Une chose est sûre, ce dispositif invite à la plus grande remise en question de l’enseignant dans sa carrière. Ce ne sont pas les programmes seuls qui vont changer, ce sont les pratiques. Au lendemain de la demi-journée de concertation autour du socle apparaît déjà la prochaine conférence nationale sur l’évaluation des élèves ou encore la consultation prévue sur ce même sujet en février-mars 2015. Quand toutes les réformes seront en vigueur, il faudra accompagner les enseignants, leur proposer des outils et surtout leur laisser du temps.

 

Frédéric Jovi

Enseignant de Technologie au collège Montgolfier (Paris, 3e)

 

Quand le collège passe au sans notes épisode 1

Ces collèges qui ont abandonné les notes

Le collège Montgolfier

Frédéric Jovi

 

 

 

Par fjarraud , le jeudi 23 octobre 2014.

Commentaires

  • Viviane Micaud, le 24/10/2014 à 15:47
    Les comparaisons internationales montrent qu'à partir de la classe de 4ème, les notes sont remise. Elles servent au premier pas d'orientation qui se fait toujours après l'école des fondamentaux (c'est-à-dire la fin du collège).
    L'absence de note sur la totalité du parcours en Finlande est un gros mensonge, car l'admission en lycée, très sélective, se fait sur les notes de 3ème.
    L'Allemagne a remis les notes au collège après les avoir supprimées. Pour ces raisons, ce type d'expérimentation (qui fonctionne bien comme toute les expérimentations grâce à l'effet Hawthorne) n'est pas vouée à être généralisée. 
    • fjovi, le 28/10/2014 à 10:15
      Ce n'est pas que le collège qui est à revoir mais bien l'ensemble du système.
      Peut-être faut il aussi réfléchir à ce que peut devenir le Bac... Après tout aujourd'hui qu'on ait 10 (voire moins) ou 18 on a le même Bac !
      Finalement ne sert qu'à envoyer les élèves excellent en classes préparatoires, les autres iront à l'université ou dans des dispositifs universitaires.
      On réserve de plus en plus les débouchés dits courts (Bac+2) aux bacs pro ou bac techno de faible niveau...

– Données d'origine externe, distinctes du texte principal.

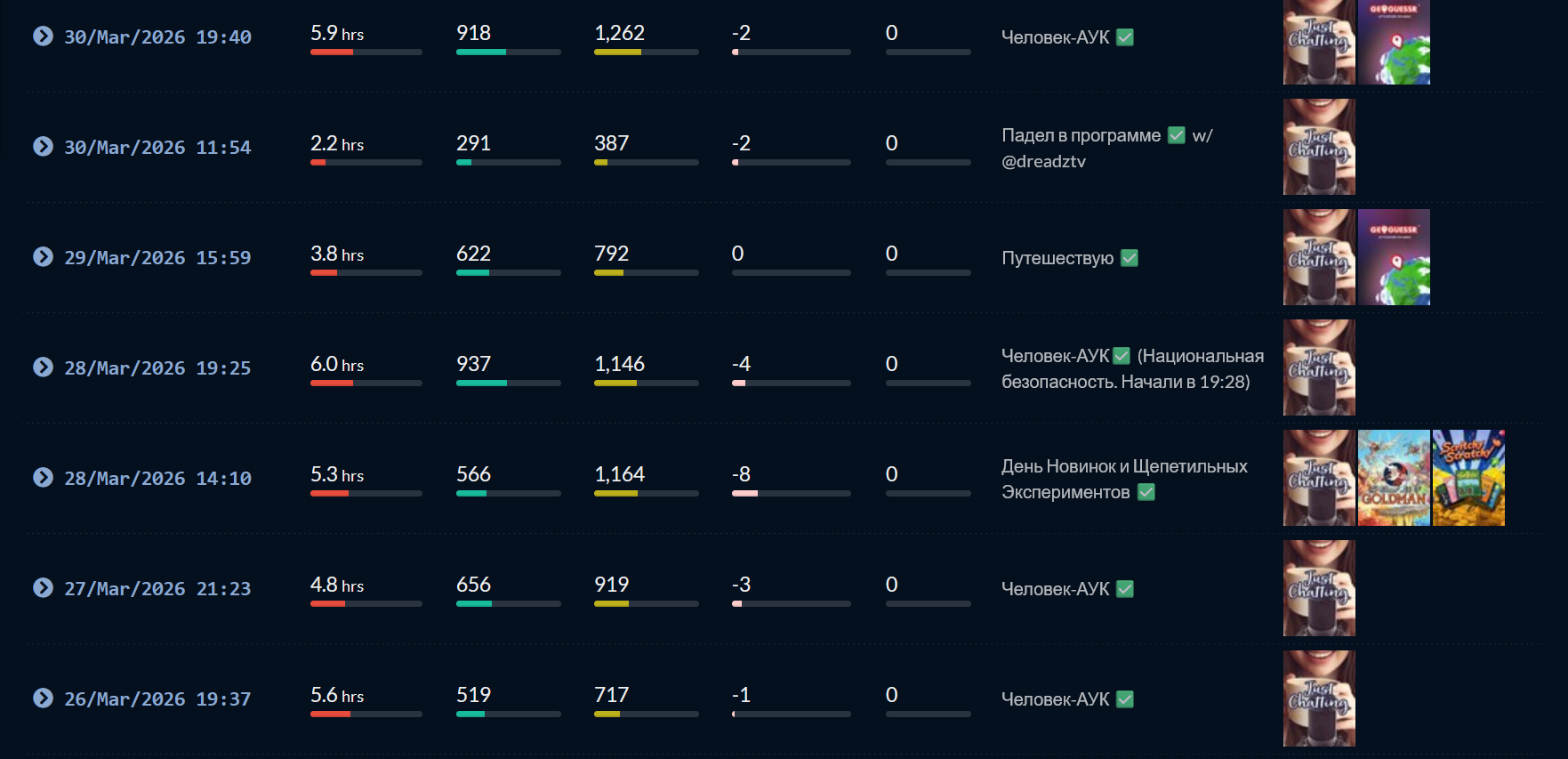Click green checkmark beside Путешествую title
The width and height of the screenshot is (1568, 759).
(1130, 258)
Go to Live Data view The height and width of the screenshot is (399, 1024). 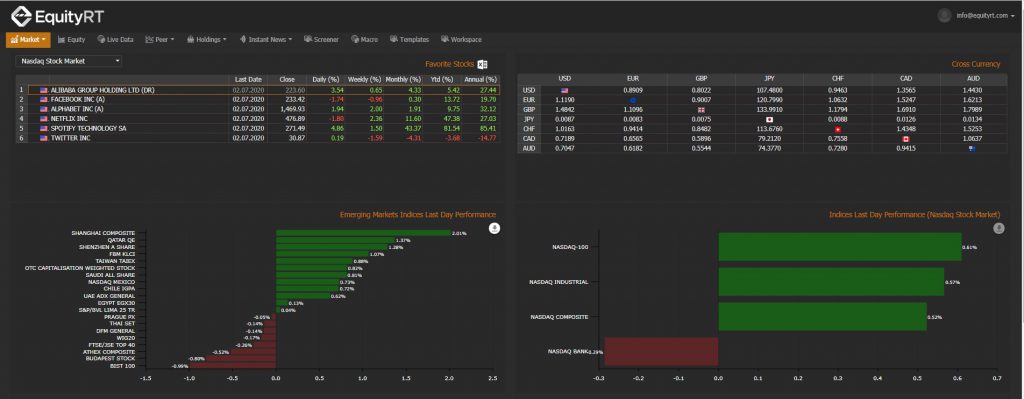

      J'aurai aimé dans ma scolarité savoir exactement qu'elles étaient mes compétences et me rendre compte des possibilités réelles que j'avais. Finalement on est tous entrés dans un système de notation qui n'avait comme rôle de nous "ranger", de nous classer. Quel intérêt au final puisque nous devons obtenir un métier qui correspond à des compétences ?

      Moi je suis pour la poursuite d'un tel dispositif et j'en perçois les bénéfices. Bien sûr rien ne sera jamais parfait mais qui peut affirmer aujourd'hui, même au regard de ce que font les autres pays, que cela est voué à l'échec ? cette refondation est avant tout culturelle.
      L'expérimentation est plus que louable, je la défends et rendrais compte de ses bons comme de ses mauvais aspects.